На самом деле в виду имеется не Ирмеел, а Иерахмеел — это еврейское имя означает «любимый Богом» (см.: «Раввин­ский словарь» Сандера).

Несомненно, как многие французские крестьяне при не­мецкой оккупации и правительстве Виши, этот человек был тайным сторонником зелотских партизан, помогал им как мог, давал приют, прятал их и снабжал продовольствием. Но суще­ствование подобного района, где находился также пресс для маслин, объясняет, почему Пилат для его осады бросил такие силы: Когорту, то есть шесть центурий ветеранов под коман­дованием трибуна (ранг, равный консульскому), добавив к ней отряд стражников Храма соответственной численности. Оценив ее примерно в двести человек и добавив шестьсот солдат Когорты, мы получим почти восемьсот бойцов.

Кто поверит, что у подобной маленькой армии не было иной цели, кроме ареста безобидного фантазера, называющего себя «сыном Бога» и проповедующего только прощение обид и всеоб­щую любовь? Если бы у нас еще оставались сомнения, нам было бы достаточно перечитать такой отрывок из уже упомяну­того Евангелия от двенадцати апостолов, показывающего (надо полагать, совсем против воли авторов), что на самом деле меж­ду евреями и римлянами произошел бой и это сражение закон­чилось взятием в плен Иисуса, официального главы зелотского движения, которого под конец покинули его соратники:

«Пилат вспомнил... Он обратил внимание на центуриона, который стоял у ворот гробницы, и увидел, что у того лишь один глаз (ибо второй ему выбили в бою) и что он все время закрывает этот глаз рукой, чтобы не видеть света» (Еванге­лие от двенадцати апостолов. 15-й фрагмент).
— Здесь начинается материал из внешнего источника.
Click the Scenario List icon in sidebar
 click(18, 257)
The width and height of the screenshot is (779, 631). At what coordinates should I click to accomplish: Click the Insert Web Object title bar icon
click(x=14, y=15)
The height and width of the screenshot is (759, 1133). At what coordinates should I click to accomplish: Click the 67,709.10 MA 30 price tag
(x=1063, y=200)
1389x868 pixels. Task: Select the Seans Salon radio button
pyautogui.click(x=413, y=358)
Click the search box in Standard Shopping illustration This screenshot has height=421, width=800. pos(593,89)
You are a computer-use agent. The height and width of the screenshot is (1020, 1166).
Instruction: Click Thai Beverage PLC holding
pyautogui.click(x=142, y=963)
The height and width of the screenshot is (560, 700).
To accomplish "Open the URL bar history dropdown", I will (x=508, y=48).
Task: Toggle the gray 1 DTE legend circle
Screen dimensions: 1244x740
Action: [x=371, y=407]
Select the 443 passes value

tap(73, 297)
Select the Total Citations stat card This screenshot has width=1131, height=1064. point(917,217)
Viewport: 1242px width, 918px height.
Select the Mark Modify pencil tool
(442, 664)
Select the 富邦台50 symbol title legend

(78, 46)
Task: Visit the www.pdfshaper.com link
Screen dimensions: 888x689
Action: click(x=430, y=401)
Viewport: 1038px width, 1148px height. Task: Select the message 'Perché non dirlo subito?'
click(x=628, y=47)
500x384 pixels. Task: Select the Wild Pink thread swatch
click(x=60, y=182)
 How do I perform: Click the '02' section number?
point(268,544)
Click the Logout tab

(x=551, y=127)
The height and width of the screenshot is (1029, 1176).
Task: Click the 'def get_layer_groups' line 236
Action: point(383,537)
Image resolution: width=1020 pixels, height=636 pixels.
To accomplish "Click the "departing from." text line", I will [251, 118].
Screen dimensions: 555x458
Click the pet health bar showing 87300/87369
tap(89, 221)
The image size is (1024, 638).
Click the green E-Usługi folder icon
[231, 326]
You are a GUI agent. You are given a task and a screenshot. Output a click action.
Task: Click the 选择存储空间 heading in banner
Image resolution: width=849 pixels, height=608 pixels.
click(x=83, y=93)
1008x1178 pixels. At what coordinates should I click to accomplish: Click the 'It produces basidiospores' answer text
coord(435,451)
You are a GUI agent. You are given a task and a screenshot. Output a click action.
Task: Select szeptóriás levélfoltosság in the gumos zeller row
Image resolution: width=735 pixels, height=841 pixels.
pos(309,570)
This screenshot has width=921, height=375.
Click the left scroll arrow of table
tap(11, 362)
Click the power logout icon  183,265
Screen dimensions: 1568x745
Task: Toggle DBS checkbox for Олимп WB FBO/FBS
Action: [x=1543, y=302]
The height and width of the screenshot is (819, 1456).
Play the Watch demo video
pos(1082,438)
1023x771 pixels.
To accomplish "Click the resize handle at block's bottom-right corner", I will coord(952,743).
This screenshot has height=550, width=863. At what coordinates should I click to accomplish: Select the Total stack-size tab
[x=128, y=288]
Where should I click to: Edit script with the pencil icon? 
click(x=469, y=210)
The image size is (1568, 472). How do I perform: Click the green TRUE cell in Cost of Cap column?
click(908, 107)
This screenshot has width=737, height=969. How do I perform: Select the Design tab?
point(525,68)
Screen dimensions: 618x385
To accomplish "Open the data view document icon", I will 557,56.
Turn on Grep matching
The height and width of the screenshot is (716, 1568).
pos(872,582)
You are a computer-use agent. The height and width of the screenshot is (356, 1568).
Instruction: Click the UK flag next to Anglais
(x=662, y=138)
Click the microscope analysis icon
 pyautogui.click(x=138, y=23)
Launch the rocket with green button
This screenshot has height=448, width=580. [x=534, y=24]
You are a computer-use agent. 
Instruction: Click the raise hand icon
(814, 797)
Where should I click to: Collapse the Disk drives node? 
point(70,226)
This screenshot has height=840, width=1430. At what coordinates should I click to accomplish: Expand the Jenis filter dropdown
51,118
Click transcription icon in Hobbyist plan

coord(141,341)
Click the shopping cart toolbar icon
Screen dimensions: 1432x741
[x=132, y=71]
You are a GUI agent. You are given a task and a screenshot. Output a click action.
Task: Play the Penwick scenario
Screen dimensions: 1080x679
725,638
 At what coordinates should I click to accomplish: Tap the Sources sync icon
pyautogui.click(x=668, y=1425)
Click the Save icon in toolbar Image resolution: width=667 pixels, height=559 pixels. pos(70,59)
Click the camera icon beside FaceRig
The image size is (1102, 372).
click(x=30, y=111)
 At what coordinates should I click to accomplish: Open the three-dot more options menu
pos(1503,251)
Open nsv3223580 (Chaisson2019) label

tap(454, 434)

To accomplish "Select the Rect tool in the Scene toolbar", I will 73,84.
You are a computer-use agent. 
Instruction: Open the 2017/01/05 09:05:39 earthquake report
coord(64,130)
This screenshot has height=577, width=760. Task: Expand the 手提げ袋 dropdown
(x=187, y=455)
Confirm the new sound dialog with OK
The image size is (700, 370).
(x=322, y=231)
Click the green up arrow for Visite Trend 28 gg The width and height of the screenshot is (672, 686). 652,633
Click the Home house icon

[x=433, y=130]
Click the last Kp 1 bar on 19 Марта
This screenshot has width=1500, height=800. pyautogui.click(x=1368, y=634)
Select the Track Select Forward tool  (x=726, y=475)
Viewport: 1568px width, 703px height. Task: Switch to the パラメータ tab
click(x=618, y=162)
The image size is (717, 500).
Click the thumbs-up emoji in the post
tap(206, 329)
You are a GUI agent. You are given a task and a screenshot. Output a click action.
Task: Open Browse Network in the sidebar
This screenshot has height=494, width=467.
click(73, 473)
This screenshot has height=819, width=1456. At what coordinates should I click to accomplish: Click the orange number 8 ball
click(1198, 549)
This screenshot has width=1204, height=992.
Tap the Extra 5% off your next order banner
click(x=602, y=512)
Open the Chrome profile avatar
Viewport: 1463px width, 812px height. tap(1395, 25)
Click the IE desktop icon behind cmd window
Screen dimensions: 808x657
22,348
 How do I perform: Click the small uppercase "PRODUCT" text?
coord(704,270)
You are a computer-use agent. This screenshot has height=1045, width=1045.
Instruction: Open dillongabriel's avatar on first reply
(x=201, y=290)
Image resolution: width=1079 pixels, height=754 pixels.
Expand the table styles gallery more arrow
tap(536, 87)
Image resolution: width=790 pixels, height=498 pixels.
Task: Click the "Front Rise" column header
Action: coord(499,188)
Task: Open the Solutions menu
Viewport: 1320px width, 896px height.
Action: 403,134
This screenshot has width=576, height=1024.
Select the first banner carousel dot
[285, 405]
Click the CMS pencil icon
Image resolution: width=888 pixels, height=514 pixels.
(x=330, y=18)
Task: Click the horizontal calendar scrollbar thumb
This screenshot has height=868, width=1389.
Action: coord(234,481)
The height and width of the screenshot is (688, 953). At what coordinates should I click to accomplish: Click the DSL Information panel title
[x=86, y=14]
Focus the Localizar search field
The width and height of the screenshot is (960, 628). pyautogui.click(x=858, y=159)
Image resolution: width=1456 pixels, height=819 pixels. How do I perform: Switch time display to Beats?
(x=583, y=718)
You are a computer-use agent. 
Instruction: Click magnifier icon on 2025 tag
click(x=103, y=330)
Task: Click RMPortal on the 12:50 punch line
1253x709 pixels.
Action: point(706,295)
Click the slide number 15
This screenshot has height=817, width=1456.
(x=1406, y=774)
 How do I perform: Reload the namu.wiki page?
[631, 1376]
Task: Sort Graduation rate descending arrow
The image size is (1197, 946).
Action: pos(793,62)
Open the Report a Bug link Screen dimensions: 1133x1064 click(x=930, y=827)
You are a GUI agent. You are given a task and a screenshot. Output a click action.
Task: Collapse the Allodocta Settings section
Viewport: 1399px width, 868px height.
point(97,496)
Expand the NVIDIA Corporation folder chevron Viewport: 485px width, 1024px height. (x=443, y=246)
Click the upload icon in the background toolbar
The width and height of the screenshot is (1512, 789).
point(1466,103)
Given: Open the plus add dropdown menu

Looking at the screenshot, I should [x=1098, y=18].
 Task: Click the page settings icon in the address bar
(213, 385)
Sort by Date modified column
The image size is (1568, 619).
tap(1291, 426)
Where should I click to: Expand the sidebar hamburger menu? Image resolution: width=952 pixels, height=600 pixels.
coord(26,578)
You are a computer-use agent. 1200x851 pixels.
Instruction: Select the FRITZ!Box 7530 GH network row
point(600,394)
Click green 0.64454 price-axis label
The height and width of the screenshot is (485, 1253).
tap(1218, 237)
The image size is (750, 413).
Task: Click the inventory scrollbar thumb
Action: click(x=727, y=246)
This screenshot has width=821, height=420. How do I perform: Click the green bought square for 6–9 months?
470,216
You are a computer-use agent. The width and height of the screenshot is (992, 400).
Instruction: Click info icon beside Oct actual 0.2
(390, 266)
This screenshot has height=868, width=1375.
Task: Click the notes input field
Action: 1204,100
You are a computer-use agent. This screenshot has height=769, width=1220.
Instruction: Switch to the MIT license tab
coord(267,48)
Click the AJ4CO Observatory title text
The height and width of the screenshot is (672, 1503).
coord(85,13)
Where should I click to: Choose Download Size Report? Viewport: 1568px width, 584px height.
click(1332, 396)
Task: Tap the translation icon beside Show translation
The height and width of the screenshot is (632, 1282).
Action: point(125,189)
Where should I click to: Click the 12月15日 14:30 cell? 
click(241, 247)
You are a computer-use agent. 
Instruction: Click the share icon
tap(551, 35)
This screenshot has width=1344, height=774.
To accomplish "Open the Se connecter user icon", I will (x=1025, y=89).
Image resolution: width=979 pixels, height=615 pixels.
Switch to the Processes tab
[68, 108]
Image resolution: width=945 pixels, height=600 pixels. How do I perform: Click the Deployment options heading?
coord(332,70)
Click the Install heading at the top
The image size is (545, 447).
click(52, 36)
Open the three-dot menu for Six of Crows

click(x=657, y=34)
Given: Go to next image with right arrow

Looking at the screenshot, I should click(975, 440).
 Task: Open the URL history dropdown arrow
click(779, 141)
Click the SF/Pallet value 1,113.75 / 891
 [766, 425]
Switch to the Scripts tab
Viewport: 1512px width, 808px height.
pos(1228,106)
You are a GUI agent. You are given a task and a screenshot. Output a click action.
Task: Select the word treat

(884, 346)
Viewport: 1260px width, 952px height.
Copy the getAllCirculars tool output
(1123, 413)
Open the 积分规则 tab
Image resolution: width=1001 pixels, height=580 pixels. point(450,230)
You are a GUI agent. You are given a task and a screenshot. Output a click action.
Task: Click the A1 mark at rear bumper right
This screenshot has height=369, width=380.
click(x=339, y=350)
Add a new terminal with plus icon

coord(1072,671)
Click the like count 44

Надо отметить, что центурион потерял глаз не в ип combat (каком-то бою), а в le combat (конкретном бою, известном рассказчику), и что рана была совсем свежей. Так вот, если апокрифические Евангелия можно упрекнуть в излишнем пристрастии к сверхъестественному и чудесам, то столь про­стыми и невинными деталями пренебрегать нельзя. Такое не придумывают, и присутствие подобного одноглазого в таких обстоятельствах легче представить, чем совсем слепого часо­вого, чудесным образом прозревшего в момент удара копьем в бок Иисусу. Но между обеими этими историями есть связь: вторую придумали, чтобы заставить забыть первую.